The fact that two commodities exchange for each other in some proportion does not mean that they are therefore 'equal' in value and can be 'represented by an equation.' As we have learned ever since Buridan and the scholastics, two things exchange for each other only because they are unequal in value to the two participants in the exchange. A gives up x to B in exchange for y, because A prefers y to x, and B, on the contrary, prefers x to y. An equal sign falsifies the essential picture. And if the two commodities, x and y, were really equal in value in the sight of the two exchangers, why in the world did either of them take the time and trouble to make the exchange? --Murray N. Rothbard, Classical Economics: An Austrian Perspective on the History of Economic Thought, Volume 2, 410, emphasis mineRothbard's opening quotation was written as a response to the objective theory of value supported by Marx.
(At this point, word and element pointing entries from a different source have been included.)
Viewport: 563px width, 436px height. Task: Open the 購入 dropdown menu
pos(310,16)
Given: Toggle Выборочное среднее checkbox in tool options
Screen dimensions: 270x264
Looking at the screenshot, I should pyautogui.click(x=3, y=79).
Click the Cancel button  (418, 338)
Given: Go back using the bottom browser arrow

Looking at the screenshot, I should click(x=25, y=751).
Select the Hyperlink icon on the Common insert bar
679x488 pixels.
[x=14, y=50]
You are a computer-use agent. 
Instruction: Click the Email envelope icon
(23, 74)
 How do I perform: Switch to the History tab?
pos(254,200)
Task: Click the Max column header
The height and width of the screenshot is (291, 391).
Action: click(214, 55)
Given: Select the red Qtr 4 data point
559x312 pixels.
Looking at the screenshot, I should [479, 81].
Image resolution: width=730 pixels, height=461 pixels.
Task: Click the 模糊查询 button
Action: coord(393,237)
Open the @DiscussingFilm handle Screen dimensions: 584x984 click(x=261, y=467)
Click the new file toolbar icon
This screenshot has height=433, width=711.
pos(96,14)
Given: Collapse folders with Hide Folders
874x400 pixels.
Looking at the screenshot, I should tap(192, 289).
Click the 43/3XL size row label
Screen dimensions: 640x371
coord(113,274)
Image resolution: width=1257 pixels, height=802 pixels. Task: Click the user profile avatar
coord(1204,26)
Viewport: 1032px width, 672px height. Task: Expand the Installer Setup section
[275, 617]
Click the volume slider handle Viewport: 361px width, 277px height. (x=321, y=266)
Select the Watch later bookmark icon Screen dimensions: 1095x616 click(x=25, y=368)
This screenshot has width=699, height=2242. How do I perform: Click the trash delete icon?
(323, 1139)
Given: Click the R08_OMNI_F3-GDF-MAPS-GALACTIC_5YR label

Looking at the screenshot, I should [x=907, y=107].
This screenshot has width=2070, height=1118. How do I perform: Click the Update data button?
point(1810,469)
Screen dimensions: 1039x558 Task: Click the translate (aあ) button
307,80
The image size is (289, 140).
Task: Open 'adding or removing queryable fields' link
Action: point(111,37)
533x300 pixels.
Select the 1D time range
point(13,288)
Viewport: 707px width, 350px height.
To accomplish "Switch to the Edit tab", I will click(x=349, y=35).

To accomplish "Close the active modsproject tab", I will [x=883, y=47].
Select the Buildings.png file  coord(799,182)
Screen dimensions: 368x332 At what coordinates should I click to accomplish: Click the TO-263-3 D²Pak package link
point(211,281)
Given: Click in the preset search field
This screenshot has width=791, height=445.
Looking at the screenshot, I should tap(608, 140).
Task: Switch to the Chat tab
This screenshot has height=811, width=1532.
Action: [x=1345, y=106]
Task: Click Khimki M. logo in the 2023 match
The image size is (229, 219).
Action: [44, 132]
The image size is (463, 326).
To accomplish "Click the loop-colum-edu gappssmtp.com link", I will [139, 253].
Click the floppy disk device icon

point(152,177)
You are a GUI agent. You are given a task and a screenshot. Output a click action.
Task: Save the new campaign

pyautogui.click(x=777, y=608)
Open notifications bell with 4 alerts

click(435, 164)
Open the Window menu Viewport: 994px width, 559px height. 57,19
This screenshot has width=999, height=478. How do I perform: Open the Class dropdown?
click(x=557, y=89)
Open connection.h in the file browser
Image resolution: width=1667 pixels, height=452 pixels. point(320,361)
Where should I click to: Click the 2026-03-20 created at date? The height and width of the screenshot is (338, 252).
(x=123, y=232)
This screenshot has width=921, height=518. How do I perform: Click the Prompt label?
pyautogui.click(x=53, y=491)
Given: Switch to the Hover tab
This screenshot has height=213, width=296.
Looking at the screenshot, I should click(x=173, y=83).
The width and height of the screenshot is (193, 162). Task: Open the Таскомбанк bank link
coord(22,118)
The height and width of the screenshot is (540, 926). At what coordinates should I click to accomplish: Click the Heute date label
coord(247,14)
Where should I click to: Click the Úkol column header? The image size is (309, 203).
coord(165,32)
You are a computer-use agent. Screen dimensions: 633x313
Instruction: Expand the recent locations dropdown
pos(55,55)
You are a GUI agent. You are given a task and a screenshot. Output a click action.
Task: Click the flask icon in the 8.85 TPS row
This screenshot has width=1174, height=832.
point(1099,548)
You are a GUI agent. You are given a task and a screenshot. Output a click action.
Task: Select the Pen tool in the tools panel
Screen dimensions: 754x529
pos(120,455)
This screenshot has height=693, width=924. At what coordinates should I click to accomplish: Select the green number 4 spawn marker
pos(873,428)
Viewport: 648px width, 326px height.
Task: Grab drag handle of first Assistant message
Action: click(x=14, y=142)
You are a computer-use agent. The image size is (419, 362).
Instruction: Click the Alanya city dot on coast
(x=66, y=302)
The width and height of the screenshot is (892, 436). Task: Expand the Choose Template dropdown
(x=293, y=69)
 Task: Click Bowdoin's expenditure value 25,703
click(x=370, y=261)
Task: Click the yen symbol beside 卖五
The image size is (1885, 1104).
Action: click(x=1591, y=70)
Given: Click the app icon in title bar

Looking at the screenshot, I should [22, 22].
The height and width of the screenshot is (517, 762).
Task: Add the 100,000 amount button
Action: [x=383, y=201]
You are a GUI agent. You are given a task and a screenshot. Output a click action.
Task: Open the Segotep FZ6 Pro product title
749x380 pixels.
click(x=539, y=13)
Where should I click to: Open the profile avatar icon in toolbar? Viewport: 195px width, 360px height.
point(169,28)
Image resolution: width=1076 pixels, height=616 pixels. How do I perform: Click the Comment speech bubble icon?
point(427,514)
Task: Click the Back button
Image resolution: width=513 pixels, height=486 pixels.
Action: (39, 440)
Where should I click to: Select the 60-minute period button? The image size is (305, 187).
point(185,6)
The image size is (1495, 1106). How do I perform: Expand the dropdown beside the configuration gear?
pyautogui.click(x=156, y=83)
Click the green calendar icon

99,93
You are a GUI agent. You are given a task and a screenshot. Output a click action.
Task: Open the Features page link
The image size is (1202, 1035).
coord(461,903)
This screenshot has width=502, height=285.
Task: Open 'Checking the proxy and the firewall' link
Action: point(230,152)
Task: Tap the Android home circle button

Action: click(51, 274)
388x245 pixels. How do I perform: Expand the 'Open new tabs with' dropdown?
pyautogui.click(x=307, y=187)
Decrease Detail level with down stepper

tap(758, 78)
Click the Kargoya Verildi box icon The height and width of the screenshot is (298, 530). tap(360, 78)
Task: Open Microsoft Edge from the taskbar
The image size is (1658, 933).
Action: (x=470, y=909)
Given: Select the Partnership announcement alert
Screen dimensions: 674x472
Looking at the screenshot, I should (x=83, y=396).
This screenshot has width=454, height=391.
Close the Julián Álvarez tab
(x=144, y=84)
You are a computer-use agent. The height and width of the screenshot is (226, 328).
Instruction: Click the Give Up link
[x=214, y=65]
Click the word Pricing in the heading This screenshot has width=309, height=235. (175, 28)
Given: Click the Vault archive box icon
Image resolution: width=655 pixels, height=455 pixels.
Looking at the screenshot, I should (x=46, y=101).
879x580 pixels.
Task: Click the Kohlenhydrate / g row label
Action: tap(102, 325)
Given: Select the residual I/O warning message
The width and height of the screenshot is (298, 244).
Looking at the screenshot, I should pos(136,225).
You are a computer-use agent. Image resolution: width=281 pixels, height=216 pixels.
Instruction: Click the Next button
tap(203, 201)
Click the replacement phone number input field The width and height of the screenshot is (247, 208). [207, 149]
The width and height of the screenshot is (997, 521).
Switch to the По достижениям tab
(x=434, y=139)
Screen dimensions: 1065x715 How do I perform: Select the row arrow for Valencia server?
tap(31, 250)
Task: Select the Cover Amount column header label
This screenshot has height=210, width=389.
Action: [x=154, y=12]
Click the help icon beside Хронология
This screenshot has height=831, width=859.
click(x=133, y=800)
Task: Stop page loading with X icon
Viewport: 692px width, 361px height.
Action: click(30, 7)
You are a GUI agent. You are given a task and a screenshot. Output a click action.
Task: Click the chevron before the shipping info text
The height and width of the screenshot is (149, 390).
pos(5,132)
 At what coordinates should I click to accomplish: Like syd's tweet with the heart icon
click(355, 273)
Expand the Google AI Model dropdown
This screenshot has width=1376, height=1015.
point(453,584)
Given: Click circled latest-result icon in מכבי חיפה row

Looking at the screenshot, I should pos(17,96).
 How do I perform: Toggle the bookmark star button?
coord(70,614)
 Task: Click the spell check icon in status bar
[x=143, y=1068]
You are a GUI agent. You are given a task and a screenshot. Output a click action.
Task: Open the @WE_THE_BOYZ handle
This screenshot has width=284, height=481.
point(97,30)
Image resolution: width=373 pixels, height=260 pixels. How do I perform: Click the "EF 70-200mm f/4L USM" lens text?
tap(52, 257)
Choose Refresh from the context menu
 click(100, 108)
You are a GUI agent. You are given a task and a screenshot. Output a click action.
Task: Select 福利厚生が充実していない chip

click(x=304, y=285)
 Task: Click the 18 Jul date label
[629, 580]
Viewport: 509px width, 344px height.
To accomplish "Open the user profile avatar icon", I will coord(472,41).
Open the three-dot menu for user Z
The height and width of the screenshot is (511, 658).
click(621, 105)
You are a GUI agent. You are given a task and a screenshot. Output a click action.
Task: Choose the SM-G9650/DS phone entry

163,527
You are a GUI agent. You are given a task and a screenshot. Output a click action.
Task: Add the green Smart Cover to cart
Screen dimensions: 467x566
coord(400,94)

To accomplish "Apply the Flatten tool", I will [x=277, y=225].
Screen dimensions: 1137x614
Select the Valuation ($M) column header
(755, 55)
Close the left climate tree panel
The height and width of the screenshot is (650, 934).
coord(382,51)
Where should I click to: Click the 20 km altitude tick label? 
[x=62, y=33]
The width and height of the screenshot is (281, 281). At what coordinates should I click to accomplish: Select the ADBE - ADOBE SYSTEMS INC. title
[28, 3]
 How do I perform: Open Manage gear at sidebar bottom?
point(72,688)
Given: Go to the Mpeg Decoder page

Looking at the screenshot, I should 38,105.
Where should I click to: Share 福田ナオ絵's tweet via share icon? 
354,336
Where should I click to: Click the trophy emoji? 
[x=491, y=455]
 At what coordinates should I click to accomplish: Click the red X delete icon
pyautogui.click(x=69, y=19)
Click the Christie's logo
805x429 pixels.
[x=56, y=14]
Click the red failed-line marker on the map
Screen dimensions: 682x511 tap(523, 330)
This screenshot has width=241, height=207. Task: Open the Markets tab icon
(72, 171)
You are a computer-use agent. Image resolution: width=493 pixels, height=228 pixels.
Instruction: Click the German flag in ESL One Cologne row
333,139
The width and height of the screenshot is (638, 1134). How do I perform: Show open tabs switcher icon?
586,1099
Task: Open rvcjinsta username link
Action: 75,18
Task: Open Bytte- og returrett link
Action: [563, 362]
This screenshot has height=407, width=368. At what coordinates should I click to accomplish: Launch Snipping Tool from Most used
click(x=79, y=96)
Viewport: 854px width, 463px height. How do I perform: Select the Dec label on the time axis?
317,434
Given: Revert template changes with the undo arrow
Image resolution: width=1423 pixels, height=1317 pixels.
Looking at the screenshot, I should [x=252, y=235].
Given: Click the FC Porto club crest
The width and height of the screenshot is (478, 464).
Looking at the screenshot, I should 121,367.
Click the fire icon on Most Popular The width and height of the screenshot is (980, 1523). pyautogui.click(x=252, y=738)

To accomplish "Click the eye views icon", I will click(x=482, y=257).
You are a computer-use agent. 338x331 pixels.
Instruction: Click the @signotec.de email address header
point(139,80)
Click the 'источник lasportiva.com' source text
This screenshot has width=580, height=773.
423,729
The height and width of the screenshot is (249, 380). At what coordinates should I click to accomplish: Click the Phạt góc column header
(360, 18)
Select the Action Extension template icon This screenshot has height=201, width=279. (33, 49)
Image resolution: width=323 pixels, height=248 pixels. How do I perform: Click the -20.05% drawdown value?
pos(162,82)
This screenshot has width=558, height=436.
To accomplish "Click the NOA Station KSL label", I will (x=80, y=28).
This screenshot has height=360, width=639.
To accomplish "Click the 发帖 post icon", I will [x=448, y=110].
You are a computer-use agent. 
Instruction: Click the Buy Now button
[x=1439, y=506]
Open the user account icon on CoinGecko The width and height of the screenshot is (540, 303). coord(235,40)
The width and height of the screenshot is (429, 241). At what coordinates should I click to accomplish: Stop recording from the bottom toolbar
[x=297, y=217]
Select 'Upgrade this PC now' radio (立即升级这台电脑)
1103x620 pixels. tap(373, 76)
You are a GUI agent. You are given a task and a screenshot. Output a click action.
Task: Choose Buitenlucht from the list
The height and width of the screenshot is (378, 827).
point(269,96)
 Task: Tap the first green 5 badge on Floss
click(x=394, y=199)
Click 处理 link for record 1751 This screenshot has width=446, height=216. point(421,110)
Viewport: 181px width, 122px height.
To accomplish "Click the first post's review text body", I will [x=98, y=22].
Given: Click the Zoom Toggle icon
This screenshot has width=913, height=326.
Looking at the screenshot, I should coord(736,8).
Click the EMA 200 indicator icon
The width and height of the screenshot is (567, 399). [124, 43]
One should note that Marx is not the originator of the objective theory of value; the objective theory has its origins going back to the writings of Aristotle. Rothbard summarizes the objective theory of value by citing Marx's rendition of it as follows:
Let us take two commodities, e.g., corn and iron. The proportions in which they are exchangeable, whatever these proportions may be, can always be represented by an equation in which a given quantity of corn is equated to some quantity of iron: e.g., 1 quarter corn = x cwt. iron. What does this equation tell us? It tells us that in two different things--in 1 quarter of corn and x cwt. of iron, there exists in equal quantities something common of both. (Murray N. Rothbard, Classical Economics, 409-410)The significance of these two quotations is simply that they represent one of the fundamental differences between laissez-faire and Marxism. Rothbard's introductory quotation is based purely on the subjective-value theory, which supports the laissez-faire doctrine, and Marx's quotation is based purely on the objective-value theory, which supports the communist doctrine.
The quotation from Marx, reminded me of the same thought process that appeared in my 2nd year undergraduate macroeconomics textbook by Blanchard and Melino. They used a similar line of reasoning when they constructed their "real exchange rates" and made statements such as 2 Canadian goods are exchanged for 1 American good and then said 2 Canadian goods = 1 American good. This is completely analogous with Marx's quotation above with the corn and the iron because both try to stick in an equal sign between things of unequal value. Moreover, in the famous Keynesian aggregate expenditure function (being equal to real output), Y = C + I + G + X - Q, they noted that the Q, which stands for imports, is measured in foreign goods, but the other variables are measured in domestic variables. This creates an "apples and oranges" problem, which they propose to solve by multiplying Q by the real exchange rate. By doing so, they argue that E*Q (i.e., the real exchange rate times the quantity of imports of foreign goods) is now measured in terms of domestic goods. At this point they claim that all the variables in the modified equation Y = C + I + G + X - E*Q are measured in terms of domestic goods; consequently they have solved the "apples and oranges" problem that was present in the initial equation. Personally, I found the whole idea of "a Canadian good" and "an American good" to be nonsensical. What exactly is a Canadian good if the sub-components that went into manufacturing the final consumer good were imported from 40 different countries? To construct the "real exchange rate," they compare the overall price level in Canada to that of the United States. This raises another question about the suitability of trying to construct overall price levels. Consumers who engage in a trade do not look at overall price levels; they look at the individual prices of the goods that they are considering buying.
Rothbard's critique of the Marxian position stresses the subjective nature of value and the fact that exchange takes place because people have different preferences. Moreover, Rothbard raises a similar argument that Mises (see Theory and History, 16) also raises concerning human action. If the two goods exchanged really were of equal value, then "his judgment of value expresses indifference. No action can result from such a neutral disposition" (16, emphasis mine). In other words, people won't engage in exchange if the actor views both goods as equal in value. People exchange in order to benefit from receiving something that they value more than the thing that they give up.